Stored items from a collection:
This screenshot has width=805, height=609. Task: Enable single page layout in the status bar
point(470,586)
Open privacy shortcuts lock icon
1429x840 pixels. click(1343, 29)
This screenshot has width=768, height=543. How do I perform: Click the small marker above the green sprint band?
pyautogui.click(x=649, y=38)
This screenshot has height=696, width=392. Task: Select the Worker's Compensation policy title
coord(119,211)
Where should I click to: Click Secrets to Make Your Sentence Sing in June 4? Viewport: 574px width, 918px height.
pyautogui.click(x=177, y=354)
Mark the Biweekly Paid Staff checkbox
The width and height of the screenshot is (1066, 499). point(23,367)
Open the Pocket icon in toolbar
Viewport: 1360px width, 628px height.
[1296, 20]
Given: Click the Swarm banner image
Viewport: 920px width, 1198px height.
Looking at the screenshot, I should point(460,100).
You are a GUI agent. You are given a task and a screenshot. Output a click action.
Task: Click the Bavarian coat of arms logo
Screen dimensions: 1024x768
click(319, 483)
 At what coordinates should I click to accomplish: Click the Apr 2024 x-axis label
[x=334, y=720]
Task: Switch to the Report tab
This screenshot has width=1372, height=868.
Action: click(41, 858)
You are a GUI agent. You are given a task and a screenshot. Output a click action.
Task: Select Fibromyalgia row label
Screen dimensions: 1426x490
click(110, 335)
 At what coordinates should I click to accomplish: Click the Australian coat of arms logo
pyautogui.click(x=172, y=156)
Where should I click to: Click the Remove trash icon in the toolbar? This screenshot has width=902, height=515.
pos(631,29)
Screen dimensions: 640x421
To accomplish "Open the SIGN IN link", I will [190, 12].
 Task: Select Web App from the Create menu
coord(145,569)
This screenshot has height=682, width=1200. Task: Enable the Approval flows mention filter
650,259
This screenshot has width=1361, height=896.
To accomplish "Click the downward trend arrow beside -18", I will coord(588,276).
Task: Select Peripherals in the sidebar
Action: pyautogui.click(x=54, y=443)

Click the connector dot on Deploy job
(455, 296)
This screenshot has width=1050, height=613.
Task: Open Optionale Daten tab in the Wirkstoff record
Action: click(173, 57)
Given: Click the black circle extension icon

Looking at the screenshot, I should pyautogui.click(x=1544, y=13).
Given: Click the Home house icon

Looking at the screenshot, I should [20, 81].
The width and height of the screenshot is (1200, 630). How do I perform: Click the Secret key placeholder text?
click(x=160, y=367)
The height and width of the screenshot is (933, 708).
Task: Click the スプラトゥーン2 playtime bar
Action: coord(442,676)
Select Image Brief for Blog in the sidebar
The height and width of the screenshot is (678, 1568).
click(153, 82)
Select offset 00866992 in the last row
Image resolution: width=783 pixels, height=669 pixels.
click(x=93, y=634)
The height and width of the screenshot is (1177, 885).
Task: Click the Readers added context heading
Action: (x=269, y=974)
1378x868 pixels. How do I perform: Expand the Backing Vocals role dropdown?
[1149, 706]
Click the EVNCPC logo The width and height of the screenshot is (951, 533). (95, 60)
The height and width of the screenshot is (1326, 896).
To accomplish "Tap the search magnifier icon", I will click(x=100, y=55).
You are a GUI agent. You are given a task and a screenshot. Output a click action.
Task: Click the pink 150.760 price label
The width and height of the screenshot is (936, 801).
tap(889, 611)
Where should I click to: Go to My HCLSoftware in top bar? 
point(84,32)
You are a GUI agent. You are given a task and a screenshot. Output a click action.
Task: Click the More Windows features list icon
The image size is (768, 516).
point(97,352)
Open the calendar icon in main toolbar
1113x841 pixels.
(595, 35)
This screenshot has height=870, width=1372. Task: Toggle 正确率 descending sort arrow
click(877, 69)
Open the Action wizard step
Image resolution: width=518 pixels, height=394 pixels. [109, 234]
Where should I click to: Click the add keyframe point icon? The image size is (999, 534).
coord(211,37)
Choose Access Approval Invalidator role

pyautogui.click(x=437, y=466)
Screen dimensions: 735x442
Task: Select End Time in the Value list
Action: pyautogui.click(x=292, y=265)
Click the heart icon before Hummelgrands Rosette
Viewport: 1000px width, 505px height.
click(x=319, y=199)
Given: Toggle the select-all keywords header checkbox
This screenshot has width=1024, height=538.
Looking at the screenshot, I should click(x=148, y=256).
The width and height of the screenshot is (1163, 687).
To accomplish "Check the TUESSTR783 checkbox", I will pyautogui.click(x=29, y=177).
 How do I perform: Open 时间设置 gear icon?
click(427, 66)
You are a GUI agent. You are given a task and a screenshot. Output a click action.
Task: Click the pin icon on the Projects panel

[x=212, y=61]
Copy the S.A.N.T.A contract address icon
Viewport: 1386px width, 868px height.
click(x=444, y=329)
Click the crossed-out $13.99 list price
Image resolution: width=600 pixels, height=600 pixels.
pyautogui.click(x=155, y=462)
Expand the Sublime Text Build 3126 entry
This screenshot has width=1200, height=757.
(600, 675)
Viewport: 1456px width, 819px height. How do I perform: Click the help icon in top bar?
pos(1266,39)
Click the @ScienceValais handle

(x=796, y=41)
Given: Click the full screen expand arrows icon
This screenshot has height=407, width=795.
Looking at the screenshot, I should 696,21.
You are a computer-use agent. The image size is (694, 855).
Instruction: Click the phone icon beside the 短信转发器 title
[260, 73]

WHAT THE EXERCISE ASKS — Without omitting anything, set down all the entries above again.

RESPONSE —
This screenshot has width=805, height=609. Task: Enable single page layout in the status bar
point(470,586)
Open privacy shortcuts lock icon
1429x840 pixels. click(1343, 29)
This screenshot has width=768, height=543. How do I perform: Click the small marker above the green sprint band?
pyautogui.click(x=649, y=38)
This screenshot has height=696, width=392. Task: Select the Worker's Compensation policy title
coord(119,211)
Where should I click to: Click Secrets to Make Your Sentence Sing in June 4? Viewport: 574px width, 918px height.
pyautogui.click(x=177, y=354)
Mark the Biweekly Paid Staff checkbox
The width and height of the screenshot is (1066, 499). point(23,367)
Open the Pocket icon in toolbar
Viewport: 1360px width, 628px height.
[1296, 20]
Given: Click the Swarm banner image
Viewport: 920px width, 1198px height.
Looking at the screenshot, I should point(460,100).
You are a GUI agent. You are given a task and a screenshot. Output a click action.
Task: Click the Bavarian coat of arms logo
Screen dimensions: 1024x768
click(319, 483)
 At what coordinates should I click to accomplish: Click the Apr 2024 x-axis label
[x=334, y=720]
Task: Switch to the Report tab
This screenshot has width=1372, height=868.
Action: click(41, 858)
You are a GUI agent. You are given a task and a screenshot. Output a click action.
Task: Select Fibromyalgia row label
Screen dimensions: 1426x490
click(110, 335)
 At what coordinates should I click to accomplish: Click the Australian coat of arms logo
pyautogui.click(x=172, y=156)
Where should I click to: Click the Remove trash icon in the toolbar? This screenshot has width=902, height=515.
pos(631,29)
Screen dimensions: 640x421
To accomplish "Open the SIGN IN link", I will [190, 12].
 Task: Select Web App from the Create menu
coord(145,569)
This screenshot has height=682, width=1200. Task: Enable the Approval flows mention filter
650,259
This screenshot has width=1361, height=896.
To accomplish "Click the downward trend arrow beside -18", I will coord(588,276).
Task: Select Peripherals in the sidebar
Action: pyautogui.click(x=54, y=443)

Click the connector dot on Deploy job
(455, 296)
This screenshot has width=1050, height=613.
Task: Open Optionale Daten tab in the Wirkstoff record
Action: click(173, 57)
Given: Click the black circle extension icon

Looking at the screenshot, I should pyautogui.click(x=1544, y=13).
Given: Click the Home house icon

Looking at the screenshot, I should [20, 81].
The width and height of the screenshot is (1200, 630). How do I perform: Click the Secret key placeholder text?
click(x=160, y=367)
The height and width of the screenshot is (933, 708).
Task: Click the スプラトゥーン2 playtime bar
Action: coord(442,676)
Select Image Brief for Blog in the sidebar
The height and width of the screenshot is (678, 1568).
click(153, 82)
Select offset 00866992 in the last row
Image resolution: width=783 pixels, height=669 pixels.
click(x=93, y=634)
The height and width of the screenshot is (1177, 885).
Task: Click the Readers added context heading
Action: (x=269, y=974)
1378x868 pixels. How do I perform: Expand the Backing Vocals role dropdown?
[1149, 706]
Click the EVNCPC logo The width and height of the screenshot is (951, 533). (95, 60)
The height and width of the screenshot is (1326, 896).
To accomplish "Tap the search magnifier icon", I will click(x=100, y=55).
You are a GUI agent. You are given a task and a screenshot. Output a click action.
Task: Click the pink 150.760 price label
The width and height of the screenshot is (936, 801).
tap(889, 611)
Where should I click to: Go to My HCLSoftware in top bar? 
point(84,32)
You are a GUI agent. You are given a task and a screenshot. Output a click action.
Task: Click the More Windows features list icon
The image size is (768, 516).
point(97,352)
Open the calendar icon in main toolbar
1113x841 pixels.
(595, 35)
This screenshot has height=870, width=1372. Task: Toggle 正确率 descending sort arrow
click(877, 69)
Open the Action wizard step
Image resolution: width=518 pixels, height=394 pixels. [109, 234]
Where should I click to: Click the add keyframe point icon? The image size is (999, 534).
coord(211,37)
Choose Access Approval Invalidator role

pyautogui.click(x=437, y=466)
Screen dimensions: 735x442
Task: Select End Time in the Value list
Action: pyautogui.click(x=292, y=265)
Click the heart icon before Hummelgrands Rosette
Viewport: 1000px width, 505px height.
click(x=319, y=199)
Given: Toggle the select-all keywords header checkbox
This screenshot has width=1024, height=538.
Looking at the screenshot, I should click(x=148, y=256).
The width and height of the screenshot is (1163, 687).
To accomplish "Check the TUESSTR783 checkbox", I will pyautogui.click(x=29, y=177).
 How do I perform: Open 时间设置 gear icon?
click(427, 66)
You are a GUI agent. You are given a task and a screenshot. Output a click action.
Task: Click the pin icon on the Projects panel

[x=212, y=61]
Copy the S.A.N.T.A contract address icon
Viewport: 1386px width, 868px height.
click(x=444, y=329)
Click the crossed-out $13.99 list price
Image resolution: width=600 pixels, height=600 pixels.
pyautogui.click(x=155, y=462)
Expand the Sublime Text Build 3126 entry
This screenshot has width=1200, height=757.
(600, 675)
Viewport: 1456px width, 819px height. How do I perform: Click the help icon in top bar?
pos(1266,39)
Click the @ScienceValais handle

(x=796, y=41)
Given: Click the full screen expand arrows icon
This screenshot has height=407, width=795.
Looking at the screenshot, I should 696,21.
You are a computer-use agent. The image size is (694, 855).
Instruction: Click the phone icon beside the 短信转发器 title
[260, 73]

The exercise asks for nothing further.